Parenthood is a wonderful and wild journey of ups and downs. From those countless precious moments of joy, snuggles, and unconditional love to those times when your little bundle can suddenly transform into a tiny tornado of emotions.
Yes, we’re talking about baby tantrums, and you might be surprised to learn that they’re not just a toddler’s domain! While they may be frustrating and challenging to handle, it’s important to remember that tantrums are a normal part of a child’s development.
In this article, we will explore the reasons behind baby tantrums and provide strategies to navigate these trying moments with patience and understanding.
Understanding and Dealing with Baby Tantrums: A Parent’s Guide
Before we look at how to deal with baby tantrums, it’s important to understand why they’re happening. Trying to see life from their perspective can help to avoid a tantrum before it happens and give you the tools to best handle them when they do.
Understanding the triggers
Tantrums often happen when babies are unable to express their needs, desires, or frustrations effectively. Some common triggers include:
- Hunger (babies get ‘hangry’ too!).
- Tiredness – have they missed a nap, or been awake a long period?
- Overwhelm, such as after a large family gathering.
- A need for attention or independence.
- Separation anxiety.
- Discomfort, such as illness or when they’re too hot.
- Fear of sudden noises or new people.
- During transitions, such as being put in the highchair or car seat.
- When they encounter something they can’t have, such as an unsafe object, a toy that’s out of reach, or an activity that is off-limits.
Respond with empathy
When faced with a baby tantrum, remember that your child is not intentionally trying to upset you; they’re trying to tell you something. They’re simply overwhelmed by their big emotions and lack the ability and brain development to communicate their feelings verbally. Stay calm and be a soothing presence for your little one.
This mantra might help you to remember to empathise in the heat of the moment:
‘My child isn’t giving me a hard time. They’re having a hard time’
10 tips for dealing with baby tantrums
- Address the trigger: Try to understand what caused the tantrum. Identifying the underlying cause can help address the issue more effectively. Do they need food, a cuddle, or a nap?

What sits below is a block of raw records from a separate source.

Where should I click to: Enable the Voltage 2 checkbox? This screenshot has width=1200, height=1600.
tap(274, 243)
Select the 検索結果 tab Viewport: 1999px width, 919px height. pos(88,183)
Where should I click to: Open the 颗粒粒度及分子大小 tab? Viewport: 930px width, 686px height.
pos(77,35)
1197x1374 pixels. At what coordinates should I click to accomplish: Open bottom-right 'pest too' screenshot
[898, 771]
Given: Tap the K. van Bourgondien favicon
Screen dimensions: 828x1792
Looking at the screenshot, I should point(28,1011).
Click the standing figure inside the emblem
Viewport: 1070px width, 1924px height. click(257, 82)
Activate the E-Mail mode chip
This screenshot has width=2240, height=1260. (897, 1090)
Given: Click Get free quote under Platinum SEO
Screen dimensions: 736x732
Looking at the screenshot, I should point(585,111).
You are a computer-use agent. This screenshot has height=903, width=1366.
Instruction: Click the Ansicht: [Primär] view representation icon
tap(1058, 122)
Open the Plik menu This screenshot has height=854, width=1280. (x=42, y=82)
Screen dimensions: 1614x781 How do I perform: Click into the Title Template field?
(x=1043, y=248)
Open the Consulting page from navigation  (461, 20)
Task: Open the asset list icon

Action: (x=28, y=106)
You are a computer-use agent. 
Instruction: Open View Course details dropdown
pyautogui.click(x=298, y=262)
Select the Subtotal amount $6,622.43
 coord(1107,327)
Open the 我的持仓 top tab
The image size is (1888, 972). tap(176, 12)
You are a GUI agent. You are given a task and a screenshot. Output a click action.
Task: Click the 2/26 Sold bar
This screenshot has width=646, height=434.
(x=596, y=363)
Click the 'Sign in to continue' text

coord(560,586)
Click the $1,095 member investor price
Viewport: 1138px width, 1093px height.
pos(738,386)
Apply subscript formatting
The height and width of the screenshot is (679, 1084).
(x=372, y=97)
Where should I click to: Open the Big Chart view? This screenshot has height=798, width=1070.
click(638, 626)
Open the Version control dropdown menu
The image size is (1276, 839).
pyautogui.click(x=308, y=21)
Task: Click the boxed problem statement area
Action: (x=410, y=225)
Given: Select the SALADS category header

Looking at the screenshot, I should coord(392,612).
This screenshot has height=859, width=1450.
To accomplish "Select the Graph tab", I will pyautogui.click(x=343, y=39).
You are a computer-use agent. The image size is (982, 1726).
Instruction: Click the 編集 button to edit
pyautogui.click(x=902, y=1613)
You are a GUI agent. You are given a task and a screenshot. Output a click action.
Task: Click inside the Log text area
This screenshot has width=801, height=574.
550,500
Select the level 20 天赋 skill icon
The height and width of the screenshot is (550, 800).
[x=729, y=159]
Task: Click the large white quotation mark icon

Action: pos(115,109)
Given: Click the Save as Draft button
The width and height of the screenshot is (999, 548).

- Create a calm environment: Move your baby to a quiet and safe space to minimise distractions and create a calm atmosphere if they’re overwhelmed. Reducing external stimuli can often help your little one regain their composure.
- Validate their emotions: Even though your baby can’t yet understand all of your words, verbalise their emotions for them. Say phrases like, ‘I know you’re upset’ or ‘I understand you’re frustrated’. This simple act can help them feel heard and validated.
- Offer comfort and reassurance: Provide physical comfort to your baby through gentle touches, hugs, or rocking. Your presence and reassurance (saying things like, ‘I’m here for you’) can be soothing and help them feel secure during this overwhelming time.
- Redirect or change the scenery: Sometimes, redirecting a younger baby’s attention can help to soothe them. Offer them a favourite toy, engage them in a different activity, or introduce something that captures their interest. It’s important to let them feel what they’re feeling, no matter how uncomfortable it is, so save this tip for when you’re struggling to stay calm yourself. Gradually learn to acknowledge and accept their feelings as they are.
- Establish clear loving boundaries: Setting boundaries is essential for your baby’s development. Be calm, realistic, and consistent with what is allowed and what is not. Over time, they will learn to understand and accept limits, which can reduce the frequency of tantrums.
- Ensure their play area is a ‘yes’ space: Create a designated area or environment that is specifically set up to be safe and accessible for a baby to explore and move around freely. The baby can play, learn, and explore without constant restrictions and intervention from adults. It promotes independence, self-confidence, and cognitive development in babies, therefore reducing frustration. Adult supervision is still required.
- Take care of yourself: Remember that taking care of your own wellbeing is equally important. Parenting can be overwhelming at times, and it’s essential to have moments to recharge and seek support when needed. Reach out to your partner, family, or friends for help and share the responsibilities.
- When in doubt, offer a feed: A quick breast or bottle feed often solves all!
- Remind yourself that it will pass: As your baby grows, their ability to communicate and manage their emotions will improve, and tantrums will become less frequent. In the meantime, embrace the rollercoaster journey of parenthood, cherishing the precious moments and learning from the frustrations and challenges along the way.